> [Selected excerpt]
:::

# GeekVape Ammit Dual



## Daniel Alves (10/4/17)

Hi,

Amy indication of when and who will stock the retail version?

the retail version should include the 3rd fill part on the top of the chimney.






*(additional top filling chimney included)*

Reactions: Thanks 1


----------



## boxerulez (10/4/17)

Daniel Alves said:


> Hi,
> 
> Amy indication of when and who will stock the retail version?
> 
> ...


Who the hell would unscrew that bit to refill as per Way2? These Chinese marketers you know...

Reactions: Like 1


----------



## Chris du Toit (10/4/17)

Way no2 was the initial design, they have since added the top fill section as there was issues with the glass popping off and juice going all over the show by some of the reviewers. Nice to see that they take these problems into consideration.


----------



## boxerulez (10/4/17)

:::

> [Extracted information]
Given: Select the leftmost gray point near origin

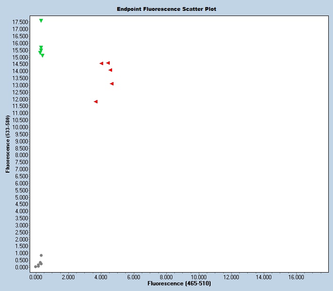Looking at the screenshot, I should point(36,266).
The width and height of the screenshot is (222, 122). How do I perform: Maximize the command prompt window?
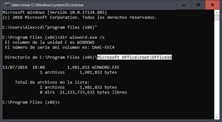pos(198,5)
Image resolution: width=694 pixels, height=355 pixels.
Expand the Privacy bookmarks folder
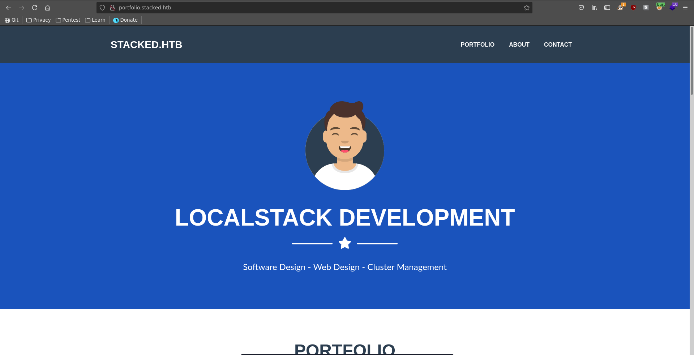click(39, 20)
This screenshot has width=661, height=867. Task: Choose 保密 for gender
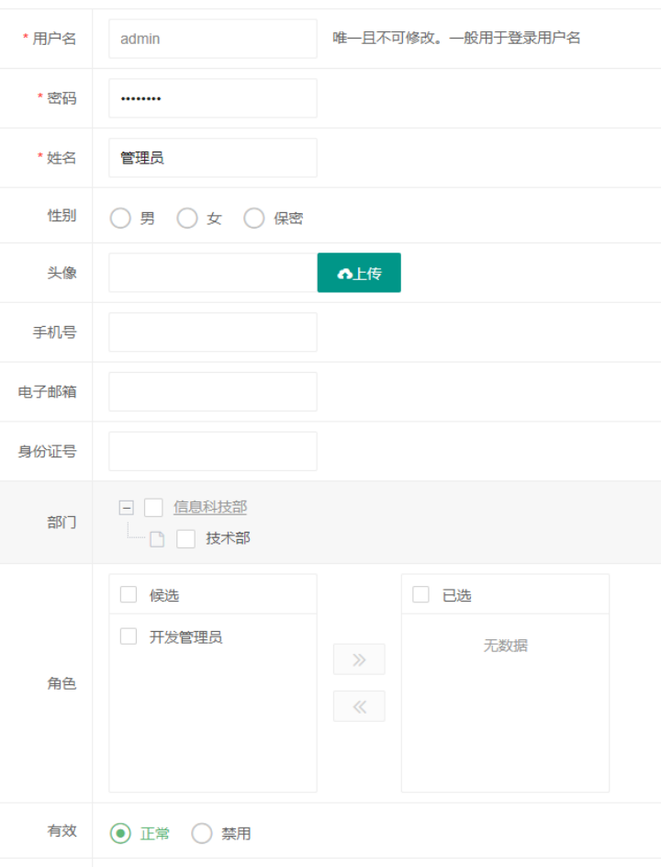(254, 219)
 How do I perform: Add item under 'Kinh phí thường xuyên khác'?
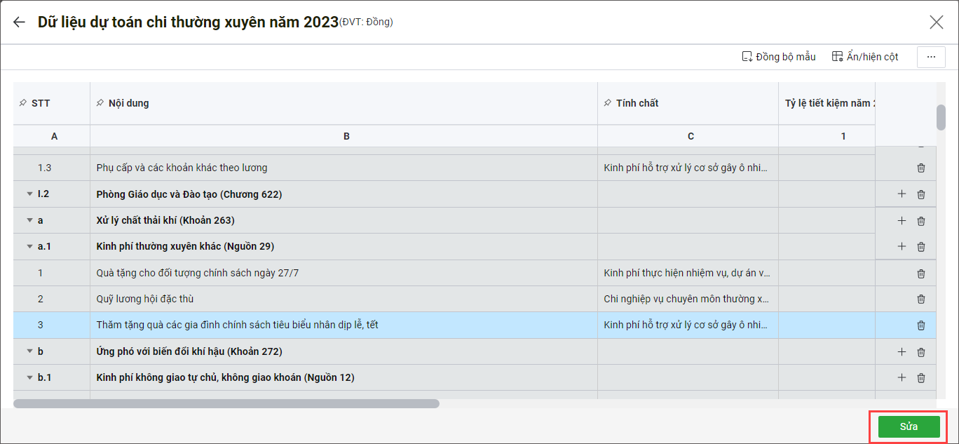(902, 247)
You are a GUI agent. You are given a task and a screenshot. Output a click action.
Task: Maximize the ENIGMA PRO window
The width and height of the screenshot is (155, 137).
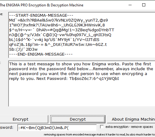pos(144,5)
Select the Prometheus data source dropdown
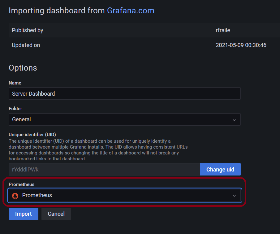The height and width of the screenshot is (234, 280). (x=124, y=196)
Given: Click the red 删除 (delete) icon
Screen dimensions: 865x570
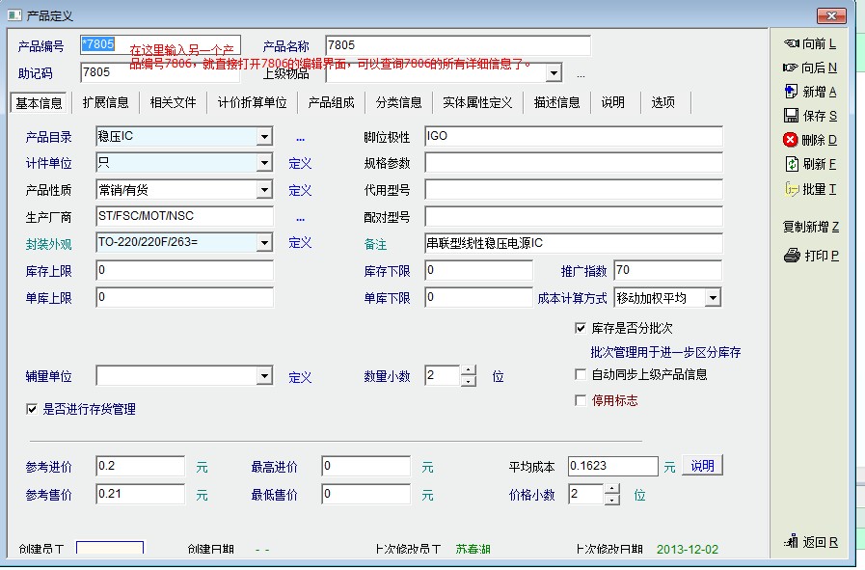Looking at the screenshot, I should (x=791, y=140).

:::

> [Stated goal 1]
Answer from the GeekVape Ammit Dual thread:
(a) According to Daniel Alves, what part should the retail version include?
(b) What does Chris du Toit say "Way no2" was?
(c) What problems does Chris du Toit say led to the top fill section being added?
> [Stated goal 2] Supply the next part of the GeekVape Ammit Dual thread, starting after the final boxerulez header.
The records have nothing to do with the GeekVape Ammit Dual thread.

> [Written reply 1]
(a) The third fill part on the top of the chimney.
(b) The initial design.
(c) Some reviewers had the glass pop off and juice go all over the show.

> [Written reply 2]
Chris du Toit said:


> Way no2 was the initial design, they have since added the top fill section as there was issues with the glass popping off and juice going all over the show by some of the reviewers. Nice to see that they take these problems into consideration.



Lol would prefer to see them sort it out before running production. Thats just as stupid a design as the QuadFlex RDTA fill holes (seemed to be 500micron diameter) I mean, geekvape, COME ONE!

Reactions: Funny 1


----------



## Daniel Alves (10/4/17)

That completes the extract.